Armed Conflict Cybersecurity & Tech

Electrostates, Petrostates, and National Security

Alison Gocke, Ashley Deeks
Monday, May 18, 2026, 10:50 AM
The U.S.-Iran war highlights the underappreciated national security benefits of China’s electrostate strategy.
Power lines at dusk. (https://pxhere.com/en/photo/985446; CC0, https://creativecommons.org/share-your-work/public-domain/cc0/)

News headlines regularly announce that China has made a wise choice in pursuing clean energy technologies and weaning itself off oil and gas—a trend that has only accelerated with the U.S.-Iran war. These headlines, which emphasize China’s limited exposure to the greatly diminished supply of oil through the Strait of Hormuz, are true. But the news analysis has missed two key aspects of China’s “electrostate” victory over the “petrostate” status that the United States remains wedded to—and indeed has doubled down on under the Trump administration.

The first story that commentators have missed is that both countries’ energy strategies are about more than just resources—they are about energy markets. Electricity prices are largely set in regional markets that are indirectly connected to the broader world, whereas oil and gas prices are largely set by international markets that are heavily influenced by international developments. As a result, China’s strong focus on using clean energy technologies to electrify its economy means not only that it must buy less oil and gas on a volatile international market but also that its energy pricing is increasingly shielded from global events. As a petrostate, in contrast, the United States has secured energy independence for itself by becoming the number one producer of oil and gas, but its abundance of resources has not enabled it to protect U.S. consumers from international oil and gas markets’ fluctuating prices. In the long run, as electricity becomes the primary form of energy consumed, China’s energy security strategy is enabling it to build an energy system that is both physically and economically insulated from the larger world.

The second overlooked story is about the national security advantages and vulnerabilities that accompany each state’s strategic choice. As the dominant seller of clean energy technology to many other states, China sits on top of critical supply chains for purchasing states. As a result, those states have become dependent on China for a key aspect of their infrastructure, giving China a persistent tool of diplomatic, political, and economic leverage over those states. Further, China has positioned itself to take advantage of technological vulnerabilities in those systems to conduct surveillance and—potentially—engage in future acts of sabotage. In the “weaponized interdependence” framing of Henry Farrell and Abraham Newman, China is poised to use its provision of clean energy technology as both a panopticon and a chokepoint against states that use its technology. U.S. sales of oil and gas abroad offer no such security advantages to the United States.

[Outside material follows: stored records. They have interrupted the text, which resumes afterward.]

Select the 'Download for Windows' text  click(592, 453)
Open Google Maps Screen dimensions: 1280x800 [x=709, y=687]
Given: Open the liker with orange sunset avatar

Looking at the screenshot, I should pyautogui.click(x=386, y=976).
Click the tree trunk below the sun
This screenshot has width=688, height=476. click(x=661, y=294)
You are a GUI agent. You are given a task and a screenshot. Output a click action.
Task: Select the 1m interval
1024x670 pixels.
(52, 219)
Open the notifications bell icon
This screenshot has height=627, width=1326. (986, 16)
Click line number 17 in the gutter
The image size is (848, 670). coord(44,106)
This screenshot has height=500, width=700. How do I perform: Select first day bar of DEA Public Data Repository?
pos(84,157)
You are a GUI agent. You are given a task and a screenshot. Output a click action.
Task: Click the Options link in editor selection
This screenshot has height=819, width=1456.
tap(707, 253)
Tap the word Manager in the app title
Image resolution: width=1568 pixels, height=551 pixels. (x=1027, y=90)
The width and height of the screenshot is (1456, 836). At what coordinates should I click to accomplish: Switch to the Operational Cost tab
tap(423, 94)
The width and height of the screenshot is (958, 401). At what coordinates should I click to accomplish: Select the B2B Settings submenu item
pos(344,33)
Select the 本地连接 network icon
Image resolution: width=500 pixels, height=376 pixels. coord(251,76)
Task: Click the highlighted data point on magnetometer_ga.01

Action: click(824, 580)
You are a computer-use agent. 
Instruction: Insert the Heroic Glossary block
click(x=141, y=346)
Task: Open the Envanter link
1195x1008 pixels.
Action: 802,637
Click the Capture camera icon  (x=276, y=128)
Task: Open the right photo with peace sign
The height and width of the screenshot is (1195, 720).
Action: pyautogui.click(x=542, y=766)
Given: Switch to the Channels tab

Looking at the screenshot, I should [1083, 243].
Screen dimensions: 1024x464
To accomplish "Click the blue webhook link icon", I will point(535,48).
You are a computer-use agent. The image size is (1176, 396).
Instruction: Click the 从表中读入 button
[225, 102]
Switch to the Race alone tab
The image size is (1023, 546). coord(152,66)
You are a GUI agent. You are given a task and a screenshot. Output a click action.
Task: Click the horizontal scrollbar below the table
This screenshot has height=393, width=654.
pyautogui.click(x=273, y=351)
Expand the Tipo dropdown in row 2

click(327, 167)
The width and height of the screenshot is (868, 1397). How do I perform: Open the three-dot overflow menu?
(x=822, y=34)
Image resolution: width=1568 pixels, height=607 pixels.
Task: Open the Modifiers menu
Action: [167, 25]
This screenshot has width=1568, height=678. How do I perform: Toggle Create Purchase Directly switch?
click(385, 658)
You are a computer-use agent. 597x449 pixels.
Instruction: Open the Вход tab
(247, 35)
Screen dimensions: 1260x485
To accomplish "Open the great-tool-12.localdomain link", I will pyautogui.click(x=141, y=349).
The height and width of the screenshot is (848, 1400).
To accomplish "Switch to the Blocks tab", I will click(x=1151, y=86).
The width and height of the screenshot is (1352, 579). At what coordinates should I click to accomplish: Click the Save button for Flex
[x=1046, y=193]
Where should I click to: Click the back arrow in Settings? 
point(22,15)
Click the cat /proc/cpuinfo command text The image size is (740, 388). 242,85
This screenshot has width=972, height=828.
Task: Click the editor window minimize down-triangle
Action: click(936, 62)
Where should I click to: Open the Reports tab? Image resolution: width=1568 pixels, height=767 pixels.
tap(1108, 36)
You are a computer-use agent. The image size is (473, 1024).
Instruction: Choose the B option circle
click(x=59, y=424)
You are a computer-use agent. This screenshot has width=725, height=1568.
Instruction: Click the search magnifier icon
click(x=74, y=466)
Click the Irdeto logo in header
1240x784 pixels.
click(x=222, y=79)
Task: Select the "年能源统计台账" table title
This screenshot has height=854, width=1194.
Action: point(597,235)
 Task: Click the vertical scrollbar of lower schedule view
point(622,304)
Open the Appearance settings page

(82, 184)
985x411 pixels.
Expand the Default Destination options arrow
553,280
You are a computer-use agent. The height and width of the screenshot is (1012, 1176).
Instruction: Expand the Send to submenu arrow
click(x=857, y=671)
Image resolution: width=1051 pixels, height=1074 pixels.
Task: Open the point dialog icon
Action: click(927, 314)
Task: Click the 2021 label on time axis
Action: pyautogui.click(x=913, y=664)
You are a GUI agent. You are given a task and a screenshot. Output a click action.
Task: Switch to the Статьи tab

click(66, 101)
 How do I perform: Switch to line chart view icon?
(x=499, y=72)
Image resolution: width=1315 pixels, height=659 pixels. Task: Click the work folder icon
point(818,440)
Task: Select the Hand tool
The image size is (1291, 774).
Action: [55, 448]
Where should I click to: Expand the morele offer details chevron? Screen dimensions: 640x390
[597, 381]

At the end of the day, then, China’s near monopoly on clean energy technology will redound to its economic and national security benefits in several ways that current news reporting does not fully reflect. While it is too soon to say which energy landscape will prove to be dominant in the long term, recent events provide additional reasons to question the U.S. decision to double down on its petrostate status.

The Energy Security Advantages of Being an Electrostate Versus a Petrostate

For as long as the notion of “energy security” has been a part of U.S. national security policy, it has been equated with “energy independence.” That is because the concept of energy security grew out of the energy crisis of the 1970s, when the United States first realized that it depended to a dangerous degree on oil and gas from the Middle East. Since the Organization of the Petroleum Exporting Countries’s (OPEC’s) first oil embargo, the United States has sought to reduce its reliance on Middle Eastern energy supplies. Although this has taken a variety of forms, two strategies came to dominate U.S. energy policy: (a) the build-out of international oil and gas markets, in the hope that a competitive market would hamper OPEC’s ability to exercise unilateral control over energy prices; and (b) the development of domestic energy sources, especially oil and gas, so that the country would not be not reliant on others for its energy needs.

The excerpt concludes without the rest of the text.